Наверное, со стороны я похож на психа, который улыбается, смотря на слёзы сидящего напротив него мужика, который не знает, хвататься за простреленную ногу или за покалеченную ладонь в надежде избавиться от боли.
Боится унижений, но любит унижать?
Что же, я постараюсь вдоволь насладиться его страхами.
А потом найду и заживо похороню Косого. За Нику. За Анюту.
За все оборванные жизни.
Анна
Где, черт возьми, носит Власова?
Я второй день пытаюсь дозвониться до мужчины, но слышу только бездушные сигналы в трубке телефона. Он ушел после звонка Дмитрия и не вернулся.
Что могло произойти за все эти часы? Все, что угодно, Аня. Страшно дальше развивать мысль, зная, что деятельность Демьяна связана не только со строительством.
Сегодня утром, проводив баб Вику в аэропорт, продолжила поиски работы. Да, разговор с Демьяном прояснил многое, но он также оставил много вопросов.
Я прекрасно понимаю, что он не станет рассказывать мне о своих делах, но и сидеть в ожидании чуда не представляю возможным. Он решает свои вопросы, а я сижу в отельном номере с ребёнком, не понимая, что делать дальше.
Не сидеть же мне всю жизнь на коротком поводке, ожидая разрешения, чтобы уехать домой?
- Как ты смотришь на то, чтобы сходить поесть мороженного в парк? - привлекаю внимание дочери, которая глубоко погружена в чтение.

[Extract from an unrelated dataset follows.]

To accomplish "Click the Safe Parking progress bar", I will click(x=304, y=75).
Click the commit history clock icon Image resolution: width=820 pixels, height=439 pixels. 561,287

Один плюс в этой поездке: у меня появилось больше времени на Злату и теперь её подготовкой к школе, а именно, чтением, письмом и математикой могу заниматься самостоятельно. Надо признать, мне это нравится. Любая минута, проведенная рядом с ней очень ценна.

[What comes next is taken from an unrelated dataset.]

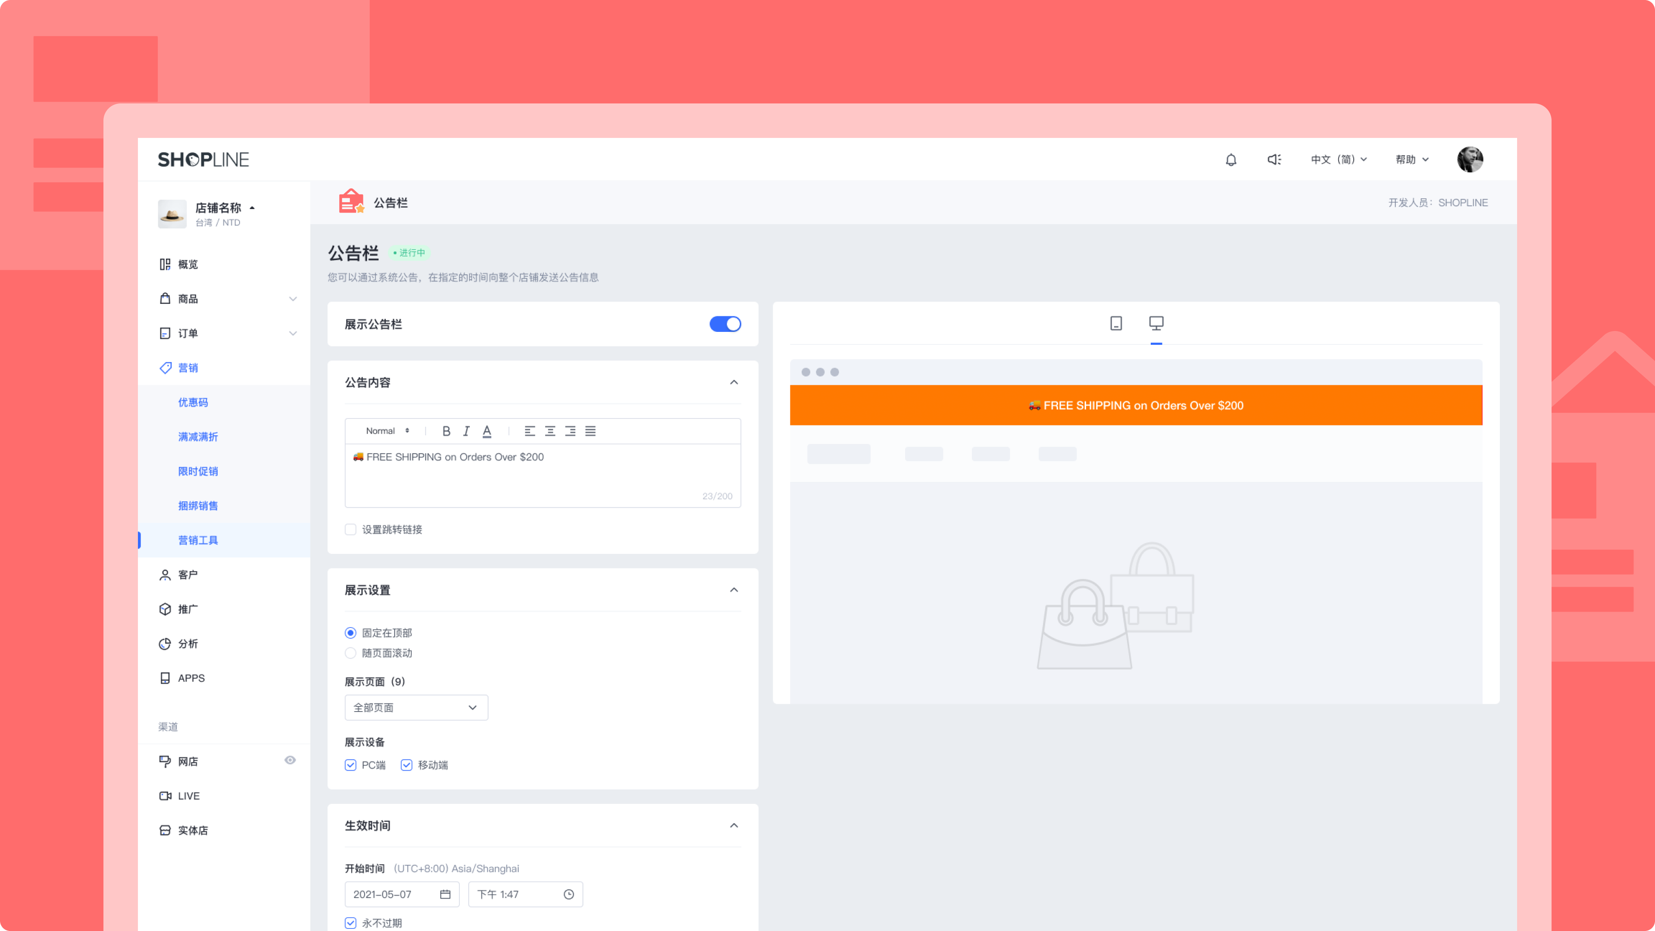1655x931 pixels.
Task: Click inside the announcement text field
Action: coord(542,475)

- Да! - дочка в миг забыла про книжку с яркими рисунками и подскочила на ноги, радостно прыгая вокруг меня. - Хочу с ягодами!
Мы сидели с ней на кровати, разложив учебные материалы и конфеты вокруг, чтобы не было соблазна улизнуть с "урока". Сладости - это то, за что Златка готова продать душу.
- Тогда давай собираться.
На сборы мы потратили минут двадцать, не больше. Ребёнок настолько сильно не хотел заниматься, а хотел мороженого, что совершенно не тратил время на разговоры и копошение, как это обычно бывает.